Exercise set>
1. Please copy the Directors Australia blog excerpt word for word, from "Disclaimer: This blog" up to and including "any matters discussed.".
2. In the Directors Australia blog excerpt, whose name appears in the byline, and what title is listed under it?
3. Carry the Directors Australia blog excerpt forward from its final sentence, continuing the post on board risk oversight.

Welcome to Directors Australia’s blog

Directors Australia works with the boards, directors and executive managers of organisations to achieve the highest standards of corporate governance. Our aim is to improve board and organisational performance, and on this blog we’ll be posting regular articles on issues of relevance to directors, boards and senior management. We welcome thoughtful comments on the topics raised as well as suggestions on any topics you would like covered via This email address is being protected from spambots. You need JavaScript enabled to view it.

Disclaimer: This blog site has been prepared by Directors Australia for the purposes of providing general information only. Nothing on this blog site should  be used or relied on for legal or other advice by any party. Each party's individual circumstances may change the effect and relevance of any matters discussed.

By Greg Fraser
Senior Consultant

In our last blog we considered risk oversight from the board’s perspective and offered some questions for boards to ask around risk management as well as outlined some red flags to look for.

Data>

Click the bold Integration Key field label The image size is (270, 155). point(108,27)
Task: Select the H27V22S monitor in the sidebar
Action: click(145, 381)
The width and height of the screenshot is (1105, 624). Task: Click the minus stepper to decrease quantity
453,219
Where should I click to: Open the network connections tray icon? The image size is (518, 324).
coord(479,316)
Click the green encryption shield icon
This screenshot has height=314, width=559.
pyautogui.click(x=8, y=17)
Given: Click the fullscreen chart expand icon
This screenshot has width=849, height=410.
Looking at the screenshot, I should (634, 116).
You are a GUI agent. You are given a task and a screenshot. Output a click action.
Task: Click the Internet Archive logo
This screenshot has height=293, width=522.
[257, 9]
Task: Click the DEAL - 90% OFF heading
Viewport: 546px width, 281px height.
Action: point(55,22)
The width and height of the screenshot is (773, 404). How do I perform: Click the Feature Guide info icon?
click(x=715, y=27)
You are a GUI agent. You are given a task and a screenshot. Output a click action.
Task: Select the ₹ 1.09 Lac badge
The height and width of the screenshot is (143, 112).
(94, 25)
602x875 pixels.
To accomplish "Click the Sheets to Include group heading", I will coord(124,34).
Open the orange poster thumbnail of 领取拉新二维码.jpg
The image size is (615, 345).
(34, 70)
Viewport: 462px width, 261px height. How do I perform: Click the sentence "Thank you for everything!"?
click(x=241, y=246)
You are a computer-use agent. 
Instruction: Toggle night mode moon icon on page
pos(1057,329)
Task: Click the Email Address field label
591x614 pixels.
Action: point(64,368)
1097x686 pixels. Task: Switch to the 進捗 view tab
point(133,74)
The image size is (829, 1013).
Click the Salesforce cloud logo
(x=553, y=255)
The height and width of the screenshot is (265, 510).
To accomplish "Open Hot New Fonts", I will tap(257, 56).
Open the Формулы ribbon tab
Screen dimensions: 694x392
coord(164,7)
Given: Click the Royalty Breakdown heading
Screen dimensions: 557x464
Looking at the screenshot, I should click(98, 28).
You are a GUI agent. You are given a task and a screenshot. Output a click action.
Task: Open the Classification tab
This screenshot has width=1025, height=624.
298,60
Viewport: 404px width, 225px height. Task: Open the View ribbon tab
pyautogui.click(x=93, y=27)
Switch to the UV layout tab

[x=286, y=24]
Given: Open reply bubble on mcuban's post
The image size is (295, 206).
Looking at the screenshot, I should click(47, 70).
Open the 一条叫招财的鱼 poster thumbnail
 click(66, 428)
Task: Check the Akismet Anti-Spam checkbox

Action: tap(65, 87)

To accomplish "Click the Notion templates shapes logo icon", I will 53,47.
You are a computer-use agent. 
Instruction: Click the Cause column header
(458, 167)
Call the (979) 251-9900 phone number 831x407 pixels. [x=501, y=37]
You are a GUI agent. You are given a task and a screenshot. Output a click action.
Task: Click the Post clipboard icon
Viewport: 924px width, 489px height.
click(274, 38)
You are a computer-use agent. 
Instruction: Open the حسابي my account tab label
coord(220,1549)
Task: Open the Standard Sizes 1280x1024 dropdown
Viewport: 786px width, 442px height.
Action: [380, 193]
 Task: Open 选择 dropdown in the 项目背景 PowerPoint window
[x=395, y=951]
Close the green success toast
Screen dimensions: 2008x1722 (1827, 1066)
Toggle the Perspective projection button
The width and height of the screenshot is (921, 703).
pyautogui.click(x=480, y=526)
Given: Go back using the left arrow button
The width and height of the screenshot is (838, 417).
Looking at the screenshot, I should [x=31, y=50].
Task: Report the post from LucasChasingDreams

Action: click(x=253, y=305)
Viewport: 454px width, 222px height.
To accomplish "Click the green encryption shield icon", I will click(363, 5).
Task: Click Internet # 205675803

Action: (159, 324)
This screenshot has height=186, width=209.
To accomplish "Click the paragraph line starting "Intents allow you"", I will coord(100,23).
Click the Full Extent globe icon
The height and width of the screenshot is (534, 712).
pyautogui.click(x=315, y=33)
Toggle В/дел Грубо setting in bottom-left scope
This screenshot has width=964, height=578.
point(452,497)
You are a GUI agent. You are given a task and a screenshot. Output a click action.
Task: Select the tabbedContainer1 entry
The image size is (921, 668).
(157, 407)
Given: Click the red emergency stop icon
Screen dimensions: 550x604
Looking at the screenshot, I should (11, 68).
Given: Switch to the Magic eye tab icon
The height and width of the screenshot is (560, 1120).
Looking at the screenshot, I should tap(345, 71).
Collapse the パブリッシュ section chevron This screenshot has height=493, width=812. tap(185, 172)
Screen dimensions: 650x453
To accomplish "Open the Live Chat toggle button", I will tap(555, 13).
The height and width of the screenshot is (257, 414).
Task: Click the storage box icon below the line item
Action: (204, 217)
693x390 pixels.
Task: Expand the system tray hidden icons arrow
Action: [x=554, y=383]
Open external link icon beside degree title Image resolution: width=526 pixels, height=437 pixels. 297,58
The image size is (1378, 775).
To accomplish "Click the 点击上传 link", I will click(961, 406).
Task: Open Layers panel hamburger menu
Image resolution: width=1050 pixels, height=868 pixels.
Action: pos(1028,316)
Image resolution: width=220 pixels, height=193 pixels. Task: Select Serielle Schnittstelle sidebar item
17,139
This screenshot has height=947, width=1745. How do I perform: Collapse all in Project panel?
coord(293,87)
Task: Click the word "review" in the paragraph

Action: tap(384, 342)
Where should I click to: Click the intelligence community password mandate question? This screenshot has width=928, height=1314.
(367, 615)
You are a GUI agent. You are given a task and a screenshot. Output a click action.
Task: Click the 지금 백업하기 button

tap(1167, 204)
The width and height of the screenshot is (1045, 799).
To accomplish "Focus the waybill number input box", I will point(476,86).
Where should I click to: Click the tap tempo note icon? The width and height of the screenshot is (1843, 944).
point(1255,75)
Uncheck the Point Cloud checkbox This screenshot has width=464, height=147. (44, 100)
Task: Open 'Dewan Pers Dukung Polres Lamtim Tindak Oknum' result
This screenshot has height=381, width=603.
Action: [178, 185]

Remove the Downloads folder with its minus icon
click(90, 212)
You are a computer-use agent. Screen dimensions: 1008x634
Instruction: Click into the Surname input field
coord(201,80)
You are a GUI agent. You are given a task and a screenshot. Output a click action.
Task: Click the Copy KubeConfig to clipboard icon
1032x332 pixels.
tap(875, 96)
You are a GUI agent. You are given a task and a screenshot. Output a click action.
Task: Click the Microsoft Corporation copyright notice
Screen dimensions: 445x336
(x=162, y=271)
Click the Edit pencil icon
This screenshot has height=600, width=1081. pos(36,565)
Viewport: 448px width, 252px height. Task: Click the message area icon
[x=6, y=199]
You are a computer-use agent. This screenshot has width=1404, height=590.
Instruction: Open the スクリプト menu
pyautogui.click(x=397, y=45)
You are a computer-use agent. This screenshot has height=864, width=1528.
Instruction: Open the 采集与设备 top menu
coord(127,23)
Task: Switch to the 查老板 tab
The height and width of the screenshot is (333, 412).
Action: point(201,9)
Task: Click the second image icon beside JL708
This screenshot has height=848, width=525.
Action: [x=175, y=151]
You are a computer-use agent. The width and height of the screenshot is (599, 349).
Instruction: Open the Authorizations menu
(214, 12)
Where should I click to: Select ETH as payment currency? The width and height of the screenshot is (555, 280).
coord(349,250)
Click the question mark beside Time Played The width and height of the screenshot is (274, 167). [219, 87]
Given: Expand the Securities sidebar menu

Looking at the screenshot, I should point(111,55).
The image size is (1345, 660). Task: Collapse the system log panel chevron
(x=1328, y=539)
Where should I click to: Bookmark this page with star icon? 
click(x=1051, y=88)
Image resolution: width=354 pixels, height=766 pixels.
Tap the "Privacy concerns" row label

Responses by task>
1.
Disclaimer: This blog site has been prepared by Directors Australia for the purposes of providing general information only. Nothing on this blog site should  be used or relied on for legal or other advice by any party. Each party's individual circumstances may change the effect and relevance of any matters discussed.

2. Greg Fraser, Senior Consultant.

3.
At an organisational level, risk management must be a continual process. Based on my extensive experience working with a range of organisations in developing and continually reviewing and improving risk management systems, I have developed the following practical tips for managing risk effectively in organisations:

  1. Treat risk management as a thinking exercise and develop a thorough understanding of the internal and external operating environment and its impact, through generating risk, on achieving the organisation’s objectives
  2. Consult widely with stakeholders and staff in understanding the risk environment
  3. Build risk management into the early stages of an initiative or project so it can be used to improve outputs and outcomes – it is too late when problems or disasters occur
  4. Look for opportunities as well as potential threats when identifying possible risks
  5. Risk treatments need to be cost effective, practicable and aim to reduce likelihood and/or impacts and improve controls – generally, do not spend $1 million to mitigate a $50,000 risk
  6. Document your assessment of risks to facilitate accountability, communication and monitoring and review – but it is not necessary to create War and Peace
  7. Identify responsibilities, accountabilities and timeframes for implementing risk treatments - this facilitates monitoring and review of risks
  8. Formally monitor and review implementation of risk treatments regularly through normal management processes and adjust risk management strategies for any changes or emerging risks
  9. Seek professional advice and assistance where accountability is high or you do not have the skills and experience

10.  Involve colleagues in key steps of the process, e.g., assessing the level of each risk

11.  Inform management about the risks and how they are being managed - escalate to the right level of management for sign-off and acceptance of risks

12.  Create a culture of openness and confidence around the management of risk – it is alright to have high risks provided they are being managed effectively.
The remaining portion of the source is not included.